Exporting to China

Different models of market entry can be more suitable for certain countries. While appointing an agent or distributor is frequently the first step, in this chapter we have selected some key markets and looked at the usual or most appropriate options for developing business. Here we look at export to China.

Most companies that start looking at China as an import or export market make direct visits, and soon realise that it takes time and many repeat trips to build up trust with their potential customers, suppliers or partners. Chinese intermediaries are frequently involved which means you are not dealing with the end customer or supplier. The common export route is to use one or more agents or distributors (also sourcing agents) which can help to “open doors” if they prove to be as well connected as they purport to be. China is a vast country and one agent or distributor is unlikely to have the connections or infrastructure to service more than his own region.

However, to assess a huge and growing domestic demand, UK companies can consider establishing some type of local presence. This may be setting up an informal operation with a Chinese contact address. China Britain Business Council (CBBC) offer their Launchpad scheme, whereby you can have a “hotdesk” facility and they will employ a local manager or salesperson on your behalf.

UK companies can establish their own representative office but as the name suggests this office cannot engage in business activities and is restricted to liaison, marketing and exchange of technology.

Joint Ventures used to be the only way to enter the market and so from the time they were introduced in 1979 an Equity Joint Venture (EJV) was popular but not necessarily successful. Early Chinese JV partners were often existing or ex-state trading organisations which were inefficient and bureaucratic and there are many horror stories of foreign investors losing their capital and IPR (Intellectual Property Rights), and eventually cutting their losses.
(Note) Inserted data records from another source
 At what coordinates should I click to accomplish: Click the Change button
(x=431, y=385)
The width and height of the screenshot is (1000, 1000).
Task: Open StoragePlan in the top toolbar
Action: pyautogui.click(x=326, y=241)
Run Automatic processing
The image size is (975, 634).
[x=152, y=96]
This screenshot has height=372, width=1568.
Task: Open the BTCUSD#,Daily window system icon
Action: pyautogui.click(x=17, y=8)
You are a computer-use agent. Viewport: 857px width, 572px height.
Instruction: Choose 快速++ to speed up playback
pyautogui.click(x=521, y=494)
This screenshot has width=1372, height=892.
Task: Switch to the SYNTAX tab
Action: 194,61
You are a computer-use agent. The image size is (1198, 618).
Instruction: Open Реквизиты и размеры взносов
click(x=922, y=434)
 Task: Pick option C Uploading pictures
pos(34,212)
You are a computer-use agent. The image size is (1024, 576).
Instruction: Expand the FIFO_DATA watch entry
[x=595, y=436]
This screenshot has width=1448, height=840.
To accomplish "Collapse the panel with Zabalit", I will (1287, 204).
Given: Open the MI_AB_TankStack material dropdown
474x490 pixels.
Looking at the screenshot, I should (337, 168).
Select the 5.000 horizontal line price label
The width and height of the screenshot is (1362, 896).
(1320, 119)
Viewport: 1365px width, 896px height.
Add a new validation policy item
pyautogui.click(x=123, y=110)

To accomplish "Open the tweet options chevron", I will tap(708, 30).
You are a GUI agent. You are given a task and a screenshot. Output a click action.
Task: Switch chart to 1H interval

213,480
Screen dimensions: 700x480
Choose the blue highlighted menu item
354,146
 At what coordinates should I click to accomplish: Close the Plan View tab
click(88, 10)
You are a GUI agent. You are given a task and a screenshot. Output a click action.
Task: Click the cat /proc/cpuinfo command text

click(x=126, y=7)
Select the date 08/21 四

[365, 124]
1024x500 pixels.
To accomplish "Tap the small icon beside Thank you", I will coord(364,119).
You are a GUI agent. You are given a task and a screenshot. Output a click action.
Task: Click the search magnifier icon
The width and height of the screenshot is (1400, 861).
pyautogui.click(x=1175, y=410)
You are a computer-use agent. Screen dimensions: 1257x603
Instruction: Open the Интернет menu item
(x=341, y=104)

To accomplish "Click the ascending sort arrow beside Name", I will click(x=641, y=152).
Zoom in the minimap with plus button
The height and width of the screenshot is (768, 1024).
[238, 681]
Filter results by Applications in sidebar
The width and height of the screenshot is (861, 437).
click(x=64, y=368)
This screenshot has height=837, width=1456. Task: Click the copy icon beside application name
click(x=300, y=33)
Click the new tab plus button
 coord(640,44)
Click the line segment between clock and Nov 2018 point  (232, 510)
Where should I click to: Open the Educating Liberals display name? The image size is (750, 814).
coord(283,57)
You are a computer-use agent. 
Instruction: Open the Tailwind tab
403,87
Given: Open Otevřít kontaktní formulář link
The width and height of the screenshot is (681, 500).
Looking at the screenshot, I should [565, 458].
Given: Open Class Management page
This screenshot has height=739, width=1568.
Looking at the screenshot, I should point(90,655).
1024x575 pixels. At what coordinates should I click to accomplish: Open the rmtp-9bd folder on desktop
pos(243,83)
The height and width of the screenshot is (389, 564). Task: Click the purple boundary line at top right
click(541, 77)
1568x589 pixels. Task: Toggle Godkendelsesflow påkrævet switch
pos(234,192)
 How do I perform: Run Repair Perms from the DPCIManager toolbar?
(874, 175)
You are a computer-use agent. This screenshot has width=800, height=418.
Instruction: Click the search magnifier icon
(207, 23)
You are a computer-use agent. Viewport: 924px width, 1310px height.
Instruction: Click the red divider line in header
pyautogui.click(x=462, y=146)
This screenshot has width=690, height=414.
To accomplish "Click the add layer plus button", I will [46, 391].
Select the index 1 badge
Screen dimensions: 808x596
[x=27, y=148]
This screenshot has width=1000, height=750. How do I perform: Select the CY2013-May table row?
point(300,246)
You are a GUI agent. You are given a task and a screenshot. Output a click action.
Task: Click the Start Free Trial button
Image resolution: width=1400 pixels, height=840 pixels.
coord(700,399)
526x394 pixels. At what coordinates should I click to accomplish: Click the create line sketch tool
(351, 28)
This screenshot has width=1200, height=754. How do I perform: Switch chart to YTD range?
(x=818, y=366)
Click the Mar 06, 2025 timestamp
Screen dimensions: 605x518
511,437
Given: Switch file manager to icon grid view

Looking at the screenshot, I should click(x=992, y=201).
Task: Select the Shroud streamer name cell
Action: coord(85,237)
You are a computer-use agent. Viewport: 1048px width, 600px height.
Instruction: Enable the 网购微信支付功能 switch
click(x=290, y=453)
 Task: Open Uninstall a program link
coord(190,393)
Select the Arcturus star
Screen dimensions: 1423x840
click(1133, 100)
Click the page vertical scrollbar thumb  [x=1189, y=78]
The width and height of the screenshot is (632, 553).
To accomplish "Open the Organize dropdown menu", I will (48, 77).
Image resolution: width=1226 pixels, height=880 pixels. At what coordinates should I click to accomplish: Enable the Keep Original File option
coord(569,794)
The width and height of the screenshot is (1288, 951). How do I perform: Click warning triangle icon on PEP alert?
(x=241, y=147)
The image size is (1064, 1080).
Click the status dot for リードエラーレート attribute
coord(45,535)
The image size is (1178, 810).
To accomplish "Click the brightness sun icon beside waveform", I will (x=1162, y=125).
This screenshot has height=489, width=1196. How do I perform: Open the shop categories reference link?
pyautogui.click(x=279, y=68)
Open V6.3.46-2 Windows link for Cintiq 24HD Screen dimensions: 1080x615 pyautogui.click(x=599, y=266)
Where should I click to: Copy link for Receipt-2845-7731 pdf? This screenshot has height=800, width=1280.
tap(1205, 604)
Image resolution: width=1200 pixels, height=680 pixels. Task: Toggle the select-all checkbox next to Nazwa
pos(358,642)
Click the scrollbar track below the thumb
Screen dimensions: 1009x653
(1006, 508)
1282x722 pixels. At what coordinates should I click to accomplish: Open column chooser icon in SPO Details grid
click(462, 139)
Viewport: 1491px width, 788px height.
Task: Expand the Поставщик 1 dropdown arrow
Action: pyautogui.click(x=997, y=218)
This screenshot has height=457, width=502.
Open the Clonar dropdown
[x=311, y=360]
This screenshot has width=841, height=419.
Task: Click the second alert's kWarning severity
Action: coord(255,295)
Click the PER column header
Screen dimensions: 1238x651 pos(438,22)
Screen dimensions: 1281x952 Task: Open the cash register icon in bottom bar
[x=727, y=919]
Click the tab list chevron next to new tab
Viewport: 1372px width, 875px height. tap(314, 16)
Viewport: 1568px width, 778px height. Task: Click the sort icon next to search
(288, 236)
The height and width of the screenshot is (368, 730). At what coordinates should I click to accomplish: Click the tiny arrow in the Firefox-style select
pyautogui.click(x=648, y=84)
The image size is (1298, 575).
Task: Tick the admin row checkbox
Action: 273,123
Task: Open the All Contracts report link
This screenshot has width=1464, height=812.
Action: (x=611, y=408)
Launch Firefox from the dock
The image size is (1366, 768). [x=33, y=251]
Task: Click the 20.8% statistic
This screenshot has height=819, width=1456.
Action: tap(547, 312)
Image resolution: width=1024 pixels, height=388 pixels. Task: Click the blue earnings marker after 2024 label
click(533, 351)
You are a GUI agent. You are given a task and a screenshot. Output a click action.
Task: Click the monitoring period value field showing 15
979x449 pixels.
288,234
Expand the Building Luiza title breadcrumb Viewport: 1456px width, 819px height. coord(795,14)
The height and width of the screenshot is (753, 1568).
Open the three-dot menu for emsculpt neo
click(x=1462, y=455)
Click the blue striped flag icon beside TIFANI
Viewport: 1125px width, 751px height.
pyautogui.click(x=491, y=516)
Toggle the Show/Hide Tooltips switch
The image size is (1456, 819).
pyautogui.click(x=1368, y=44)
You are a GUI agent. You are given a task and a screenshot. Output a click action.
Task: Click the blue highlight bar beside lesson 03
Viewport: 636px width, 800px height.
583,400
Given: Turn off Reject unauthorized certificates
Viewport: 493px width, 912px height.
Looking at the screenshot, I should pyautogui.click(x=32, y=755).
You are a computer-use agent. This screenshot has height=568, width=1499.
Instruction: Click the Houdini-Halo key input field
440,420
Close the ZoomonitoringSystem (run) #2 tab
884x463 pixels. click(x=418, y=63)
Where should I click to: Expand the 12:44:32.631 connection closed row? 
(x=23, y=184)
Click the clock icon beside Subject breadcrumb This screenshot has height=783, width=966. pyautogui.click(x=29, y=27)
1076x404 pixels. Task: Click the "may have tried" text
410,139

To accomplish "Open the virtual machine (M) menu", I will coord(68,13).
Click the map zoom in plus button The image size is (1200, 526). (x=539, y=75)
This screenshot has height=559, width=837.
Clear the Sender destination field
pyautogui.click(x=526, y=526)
In the mid 1990’s WFOEs (Wholly Foreign Owned Enterprises) were permitted, allowing 100% foreign ownership, without a local Chinese partner. WFOEs quickly took over as the preferred form of Foreign Direct Investment (FDI) giving independence, control and more protection of the foreign company’s IPR. A key point about WFOEs is that initially they were only permitted for export oriented or import substitution activities. Later it was made much easier for WFOEs to sell to the domestic market.

Finally, in 2004 the Foreign-Invested Commercial Enterprise (FICE) was introduced. This allows the foreign investor to set up a trading operation doing wholesale, retail or franchising.